Saat hendak menjalankan bisnis kuliner rumahan, sebaiknya mulailah dengan modal yang seminim mungkin. Misalnya saja, dengan menggunakan sistem PO atau pre order lebih dulu.
Langkah tersebut dilakukan agar bisa tahu seberapa besar minat pasar akan hasil olahan kuliner rumahan yang dibuat. Selanjutnya, jika sudah diketahui berapa jumlah yang berminat, maka baru bisa memulai membuat olahan kuliner tersebut.
Jadi tawarkan lebih dulu menu kuliner ke target market yang dibidik, jangan buru-buru masak dulu. Bisa dengan mempromosikannya ke sekitar lingkungan. Sehingga risikonya tidak terlalu besar nantinya.
Sistem Dibayar di Muka

Bagi Anda dengan modal yang terbatas, bisa juga menggunakan sistem DP (Down Payment) atau uang muka yang dibayarkan lebih dulu sebagai modal belanja yang juga menjadi tanda jadi.
Seperti misalnya, Anda menawarkan menu makanan dengan harga Rp20.000. Maka calon pembeli yang melakukan pemesanqn bisa membayar setengah dulu sekitar Rp10.000 sebagai tanda jadi sekaligus modal belanja dan sisanya dibayarkan setelah masakan sudah siap dan diantarkan ke rumah.
Bisnis Reseller

Selain membuka bisnis kuliner rumahan, Anda juga bisa memulai dengan bisnis reseller.
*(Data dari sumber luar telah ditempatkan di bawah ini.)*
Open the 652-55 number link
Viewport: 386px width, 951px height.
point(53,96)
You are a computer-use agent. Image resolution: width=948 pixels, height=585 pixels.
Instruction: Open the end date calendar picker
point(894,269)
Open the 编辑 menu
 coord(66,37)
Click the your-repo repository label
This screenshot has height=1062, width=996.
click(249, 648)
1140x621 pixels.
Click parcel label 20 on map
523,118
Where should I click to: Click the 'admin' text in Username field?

Pasalnya, jenis bisnis ini memiliki tingkat risiko yang cukup rendah ditambah modal yang diperlukan juga tidak terlalu banyak.
Sebelum benar-benar menjalankan bisnis reseller, Anda juga harus memilahnya agar meminimalisir risiko. Misalnya dengan memilih yang tak perlu mengeluarkan modal lebih dulu.
Cari produk yang dapat di reseller dan bisa dipasarkan melalui media sosial. Pastikan juga harga jual yang akan ditawarkan dapat dinaikan sehingga bisa mengklaim gap keuntungannya.
Misalnya saja, Anda menjual produk dengan harga Rp200.000. Maka produk tadi bisa dijual kembali dengan harga Rp250.000. Kelebihan tersebut nantinya dapat diklaim sebagai pendapatan. Dengan begitu, Anda bisa mendapatkan keuntungan yang cukup besar jika penjualan bisa sering terjadi.
Demikian tadi informasi menarik tentang pilihan bisnis menarik setelah new normal diberlakukan. Pastikan, agar melakukan kroscek dengan bisnis yang akan dilakukan. Agar bisa meminimalkan risiko yang ada. Selamat mencoba.